Introduction: Knowledge of anatomic, physiological, biochemical and physical characteristics of children of all age groups, the existing illness and possible pathological response of the organism to the existing situation, require a pediatric anesthesiologist to participate in the preparation of a child for surgical treatment, to choose the best anesthesia technique and medications, and manipulative techniques to enable the scheduled surgical treatment with minimum anesthesia risks.

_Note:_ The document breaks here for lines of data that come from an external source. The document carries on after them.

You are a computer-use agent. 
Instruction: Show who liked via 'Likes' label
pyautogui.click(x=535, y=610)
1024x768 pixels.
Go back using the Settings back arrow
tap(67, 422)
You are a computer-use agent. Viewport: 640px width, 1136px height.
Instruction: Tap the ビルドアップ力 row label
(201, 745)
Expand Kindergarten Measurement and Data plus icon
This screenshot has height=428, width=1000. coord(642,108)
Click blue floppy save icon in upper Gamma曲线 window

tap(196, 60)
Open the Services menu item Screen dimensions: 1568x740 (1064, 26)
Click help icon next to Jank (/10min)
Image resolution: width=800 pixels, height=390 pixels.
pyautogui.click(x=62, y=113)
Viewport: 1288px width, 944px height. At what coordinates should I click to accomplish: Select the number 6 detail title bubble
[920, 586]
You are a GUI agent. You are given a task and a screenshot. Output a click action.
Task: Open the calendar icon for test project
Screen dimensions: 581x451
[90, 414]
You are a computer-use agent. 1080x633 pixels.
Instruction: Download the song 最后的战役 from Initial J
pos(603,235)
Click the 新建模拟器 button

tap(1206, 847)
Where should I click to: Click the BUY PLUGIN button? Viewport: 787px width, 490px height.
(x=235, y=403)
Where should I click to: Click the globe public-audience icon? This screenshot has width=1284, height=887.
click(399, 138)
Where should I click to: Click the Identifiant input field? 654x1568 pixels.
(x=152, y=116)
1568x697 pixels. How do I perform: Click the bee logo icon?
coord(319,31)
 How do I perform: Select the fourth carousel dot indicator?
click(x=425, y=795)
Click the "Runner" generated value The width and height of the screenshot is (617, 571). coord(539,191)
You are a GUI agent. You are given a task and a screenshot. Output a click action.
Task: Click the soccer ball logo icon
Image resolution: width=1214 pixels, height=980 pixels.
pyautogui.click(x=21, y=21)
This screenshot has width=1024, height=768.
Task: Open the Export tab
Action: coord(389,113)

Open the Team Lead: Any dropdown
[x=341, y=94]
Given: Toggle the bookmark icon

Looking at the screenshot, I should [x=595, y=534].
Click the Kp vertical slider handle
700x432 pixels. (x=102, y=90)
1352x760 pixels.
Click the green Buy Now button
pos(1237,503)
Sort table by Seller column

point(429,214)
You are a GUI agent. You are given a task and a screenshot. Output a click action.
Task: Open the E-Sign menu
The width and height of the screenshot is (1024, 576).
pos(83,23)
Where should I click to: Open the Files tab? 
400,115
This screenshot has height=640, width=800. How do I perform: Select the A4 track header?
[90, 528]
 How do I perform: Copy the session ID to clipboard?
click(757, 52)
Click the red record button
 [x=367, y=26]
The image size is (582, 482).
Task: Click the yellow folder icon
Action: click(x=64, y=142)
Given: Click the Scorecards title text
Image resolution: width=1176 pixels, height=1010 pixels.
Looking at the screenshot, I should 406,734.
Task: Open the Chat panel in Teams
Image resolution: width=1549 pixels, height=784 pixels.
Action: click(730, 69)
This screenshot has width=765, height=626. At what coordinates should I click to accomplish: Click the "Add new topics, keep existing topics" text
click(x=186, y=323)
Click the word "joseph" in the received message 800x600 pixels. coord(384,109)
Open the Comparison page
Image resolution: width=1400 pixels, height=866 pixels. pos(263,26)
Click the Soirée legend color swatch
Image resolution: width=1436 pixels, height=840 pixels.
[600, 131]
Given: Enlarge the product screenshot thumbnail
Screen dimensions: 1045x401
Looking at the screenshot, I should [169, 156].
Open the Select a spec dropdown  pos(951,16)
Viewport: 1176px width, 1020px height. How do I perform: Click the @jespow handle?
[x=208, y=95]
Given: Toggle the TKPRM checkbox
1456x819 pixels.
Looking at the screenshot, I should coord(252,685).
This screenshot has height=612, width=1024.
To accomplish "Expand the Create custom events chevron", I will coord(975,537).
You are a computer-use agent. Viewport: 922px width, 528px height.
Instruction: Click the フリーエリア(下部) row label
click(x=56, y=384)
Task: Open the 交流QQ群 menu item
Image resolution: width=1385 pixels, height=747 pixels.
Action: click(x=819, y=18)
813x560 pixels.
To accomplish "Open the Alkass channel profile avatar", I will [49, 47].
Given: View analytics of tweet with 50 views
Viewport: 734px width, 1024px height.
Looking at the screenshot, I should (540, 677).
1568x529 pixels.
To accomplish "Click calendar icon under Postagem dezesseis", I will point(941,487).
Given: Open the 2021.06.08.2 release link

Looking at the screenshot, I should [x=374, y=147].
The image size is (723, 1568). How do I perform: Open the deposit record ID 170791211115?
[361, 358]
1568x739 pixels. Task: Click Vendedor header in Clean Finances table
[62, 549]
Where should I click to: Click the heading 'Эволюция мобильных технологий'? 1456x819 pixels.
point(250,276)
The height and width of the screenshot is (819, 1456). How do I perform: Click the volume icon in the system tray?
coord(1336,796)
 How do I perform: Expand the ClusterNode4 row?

The aim of this clinical study was to prove reliability and quality of propofol or sevoflurane general anesthesia in children in the age group of 1-14 years from the ASA I group and in the elective surgical treatments in duration of 60 minutes, based on preoperative and postoperative levels of laboratory findings (transaminases, blood sugar, urea and creatinine). Materials and methods: the study included 160 patients randomized in two groups based on different approaches: total intravenous anesthesia was used for the propofol group (n=80) (TIVA) and the inhalation technique was used for the sevoflurane group (n=80). Results: statistical evaluation of the obtained results indicates stability of laboratory findings in the immediate postoperative course (after 24 hours) in respect to the preoperative period. Based on the Mann Whitney test (P), preoperative and postoperative blood sugar levels in the sevoflurane vs. propofol group were P=0.152 vs. 0.021; creatinine levels P=0.113 vs. 0.325; urea levels P= 0.016 vs. 0.900; AST levels P=0,031 vs. 0,268 and ALT levels P=0.021 vs. 0.058. Level of significance was P<0.5. Conclusion: Analysis of the examined laboratory parameters show that propofol and sevoflurane provide full security and quality of general anesthesia in children age group 1-14 years, from the ASA I group. All analyzed laboratory levels in the postoperative course remained in their referential values in both groups of participants.